エム・シーシー食品株式会社(MCC食品/本社・神戸市東灘区)は2022年春、神戸市内で4つ目の生産拠点となった神戸・ポートアイランド工場の完成に伴い、近隣の企業へ「引っ越しそば」をモチーフとした商品のアレンジメニューをキッチンカーで届ける「MCC 引っ越しそばお届けプロジェクト」を期間限定で展開した。
MCC食品は、このプロジェクトのスタートにあたって、神戸・ポートアイランドの企業での食に関する事情を調査した。中でも、小児がんや難病の子どもたちとその家族が過ごす滞在型療養施設「チャイルド・ケモ・ハウス(※)」(神戸市中央区港島中町)では、ハウスの滞在者が、子どもが入院する病院とハウスを行き来する忙しい毎日の中で、食事を簡単に済ませていることがわかった。
体力的、精神的に厳しい状況の中、子どもの看病後にハウスに戻って慌ただしく食事をとり、その後再び病院へ戻る家族もいるという。そこで、キッチンカーで調理した温かい食事を提供することで調理の時間も省け、大きな支援につながるのではという思いから、4月28日に実現した。

課題の内容:
a. 引用文では、MCC食品の本社はどこにあるとされていますか？
b. 引用文の「エム・シーシー食品株式会社(MCC食品/」から始まって「から、4月28日に実現した。」で終わる部分を、「キッチンカー」を「移動販売車」に置き換えて書き直してください。
この資料は、引用文とは別のところから取ったものです。

集めたデータ:
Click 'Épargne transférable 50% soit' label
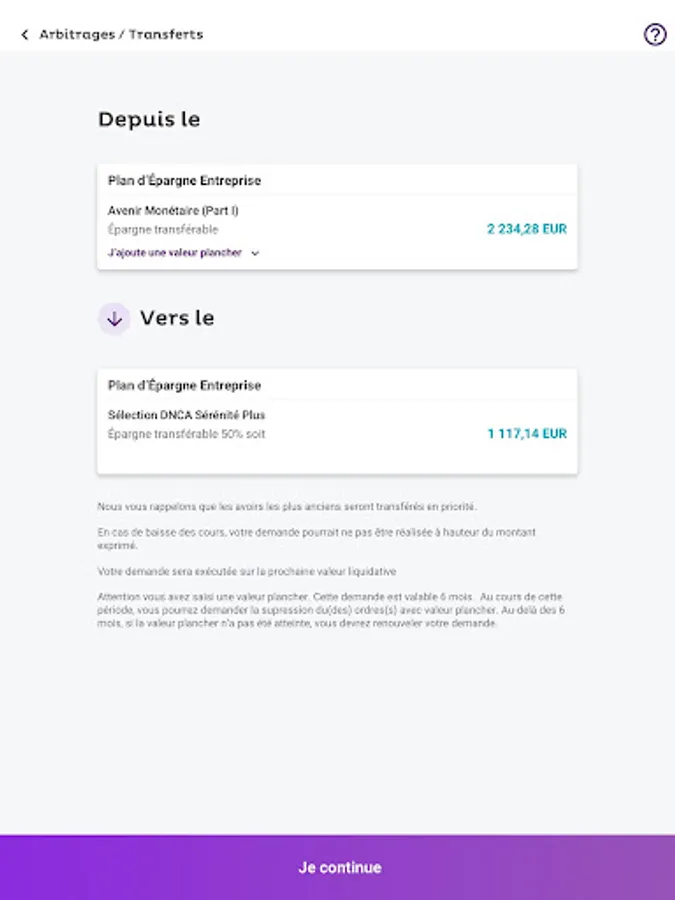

練習の答え:
a. 神戸市東灘区です。

b.
エム・シーシー食品株式会社(MCC食品/本社・神戸市東灘区)は2022年春、神戸市内で4つ目の生産拠点となった神戸・ポートアイランド工場の完成に伴い、近隣の企業へ「引っ越しそば」をモチーフとした商品のアレンジメニューを移動販売車で届ける「MCC 引っ越しそばお届けプロジェクト」を期間限定で展開した。
MCC食品は、このプロジェクトのスタートにあたって、神戸・ポートアイランドの企業での食に関する事情を調査した。中でも、小児がんや難病の子どもたちとその家族が過ごす滞在型療養施設「チャイルド・ケモ・ハウス(※)」(神戸市中央区港島中町)では、ハウスの滞在者が、子どもが入院する病院とハウスを行き来する忙しい毎日の中で、食事を簡単に済ませていることがわかった。
体力的、精神的に厳しい状況の中、子どもの看病後にハウスに戻って慌ただしく食事をとり、その後再び病院へ戻る家族もいるという。そこで、移動販売車で調理した温かい食事を提供することで調理の時間も省け、大きな支援につながるのではという思いから、4月28日に実現した。